- **Dataset**:
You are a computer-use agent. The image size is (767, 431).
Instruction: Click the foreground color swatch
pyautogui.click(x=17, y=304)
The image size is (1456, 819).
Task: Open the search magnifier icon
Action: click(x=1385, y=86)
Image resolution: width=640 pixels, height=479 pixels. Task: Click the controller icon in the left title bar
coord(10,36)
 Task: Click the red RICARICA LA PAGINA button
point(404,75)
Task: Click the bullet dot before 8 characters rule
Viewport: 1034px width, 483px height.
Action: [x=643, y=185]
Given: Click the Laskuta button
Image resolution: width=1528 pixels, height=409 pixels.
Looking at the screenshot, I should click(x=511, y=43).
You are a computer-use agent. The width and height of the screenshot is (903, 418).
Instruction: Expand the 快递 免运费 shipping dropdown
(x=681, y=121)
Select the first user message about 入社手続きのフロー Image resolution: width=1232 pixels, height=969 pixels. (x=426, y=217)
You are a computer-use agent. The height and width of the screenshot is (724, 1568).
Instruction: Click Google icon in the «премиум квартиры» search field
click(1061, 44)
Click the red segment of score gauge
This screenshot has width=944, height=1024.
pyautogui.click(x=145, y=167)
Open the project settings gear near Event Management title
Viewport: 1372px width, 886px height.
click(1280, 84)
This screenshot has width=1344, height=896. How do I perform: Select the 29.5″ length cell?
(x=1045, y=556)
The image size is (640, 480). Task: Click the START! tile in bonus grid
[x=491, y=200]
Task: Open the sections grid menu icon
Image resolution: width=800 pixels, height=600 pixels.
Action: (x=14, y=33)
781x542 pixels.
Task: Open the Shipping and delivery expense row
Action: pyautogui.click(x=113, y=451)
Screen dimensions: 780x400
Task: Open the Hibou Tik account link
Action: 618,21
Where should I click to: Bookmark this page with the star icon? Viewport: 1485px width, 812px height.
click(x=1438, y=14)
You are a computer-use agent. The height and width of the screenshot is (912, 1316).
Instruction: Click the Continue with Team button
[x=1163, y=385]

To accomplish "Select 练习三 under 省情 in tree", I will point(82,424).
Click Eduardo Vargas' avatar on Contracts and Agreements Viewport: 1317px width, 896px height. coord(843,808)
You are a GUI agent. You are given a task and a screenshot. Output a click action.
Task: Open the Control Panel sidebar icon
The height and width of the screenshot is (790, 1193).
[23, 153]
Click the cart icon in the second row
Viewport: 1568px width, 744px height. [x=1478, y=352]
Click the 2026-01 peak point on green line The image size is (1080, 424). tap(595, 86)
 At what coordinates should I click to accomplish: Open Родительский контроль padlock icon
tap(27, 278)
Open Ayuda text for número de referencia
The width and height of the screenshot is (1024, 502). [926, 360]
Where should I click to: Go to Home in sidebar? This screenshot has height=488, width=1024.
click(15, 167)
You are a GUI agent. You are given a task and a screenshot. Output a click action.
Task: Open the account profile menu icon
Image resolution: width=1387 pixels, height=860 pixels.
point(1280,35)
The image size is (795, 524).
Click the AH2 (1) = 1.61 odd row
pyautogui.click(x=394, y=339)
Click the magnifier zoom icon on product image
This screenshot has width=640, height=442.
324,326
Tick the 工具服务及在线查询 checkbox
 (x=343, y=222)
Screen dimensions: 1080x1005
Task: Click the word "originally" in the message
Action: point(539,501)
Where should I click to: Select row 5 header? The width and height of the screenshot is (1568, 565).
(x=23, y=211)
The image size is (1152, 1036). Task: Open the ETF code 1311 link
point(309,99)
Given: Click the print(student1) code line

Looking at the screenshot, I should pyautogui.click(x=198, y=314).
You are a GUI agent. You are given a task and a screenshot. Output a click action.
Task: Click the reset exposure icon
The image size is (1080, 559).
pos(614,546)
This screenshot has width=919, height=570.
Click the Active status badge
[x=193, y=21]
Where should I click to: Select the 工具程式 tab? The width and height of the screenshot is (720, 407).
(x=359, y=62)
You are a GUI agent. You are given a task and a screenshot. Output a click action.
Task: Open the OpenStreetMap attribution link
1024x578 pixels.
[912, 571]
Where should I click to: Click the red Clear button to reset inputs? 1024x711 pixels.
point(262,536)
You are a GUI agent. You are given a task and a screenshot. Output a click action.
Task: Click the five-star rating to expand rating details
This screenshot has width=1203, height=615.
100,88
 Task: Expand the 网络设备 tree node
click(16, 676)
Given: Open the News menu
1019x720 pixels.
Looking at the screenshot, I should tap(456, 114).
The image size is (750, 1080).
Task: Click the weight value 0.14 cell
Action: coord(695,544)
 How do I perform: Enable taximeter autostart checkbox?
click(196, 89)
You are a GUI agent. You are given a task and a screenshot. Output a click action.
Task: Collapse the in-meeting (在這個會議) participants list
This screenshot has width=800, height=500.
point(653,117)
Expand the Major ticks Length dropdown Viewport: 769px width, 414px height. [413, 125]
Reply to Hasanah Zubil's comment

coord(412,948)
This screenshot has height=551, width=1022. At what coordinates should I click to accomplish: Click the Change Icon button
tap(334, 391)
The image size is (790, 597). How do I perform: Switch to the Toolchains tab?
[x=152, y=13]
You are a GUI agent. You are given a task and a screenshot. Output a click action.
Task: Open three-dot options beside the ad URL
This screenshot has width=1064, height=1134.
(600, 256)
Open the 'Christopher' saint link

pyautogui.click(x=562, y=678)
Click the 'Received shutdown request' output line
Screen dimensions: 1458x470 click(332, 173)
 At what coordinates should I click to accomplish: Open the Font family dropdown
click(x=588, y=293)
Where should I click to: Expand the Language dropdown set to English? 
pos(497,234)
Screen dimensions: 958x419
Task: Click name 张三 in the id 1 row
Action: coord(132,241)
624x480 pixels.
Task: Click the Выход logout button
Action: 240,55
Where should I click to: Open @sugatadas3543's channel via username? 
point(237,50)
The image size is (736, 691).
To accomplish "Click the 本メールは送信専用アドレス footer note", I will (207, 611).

- **Problem to work on**: Both end lines included, restate word for word the lines above from the line with "Given: Click the Laskuta button" to the line with "Select the first", and nothing else.

- **Output below**:
Given: Click the Laskuta button
Image resolution: width=1528 pixels, height=409 pixels.
Looking at the screenshot, I should click(x=511, y=43).
You are a computer-use agent. The width and height of the screenshot is (903, 418).
Instruction: Expand the 快递 免运费 shipping dropdown
(x=681, y=121)
Select the first user message about 入社手続きのフロー Image resolution: width=1232 pixels, height=969 pixels. (x=426, y=217)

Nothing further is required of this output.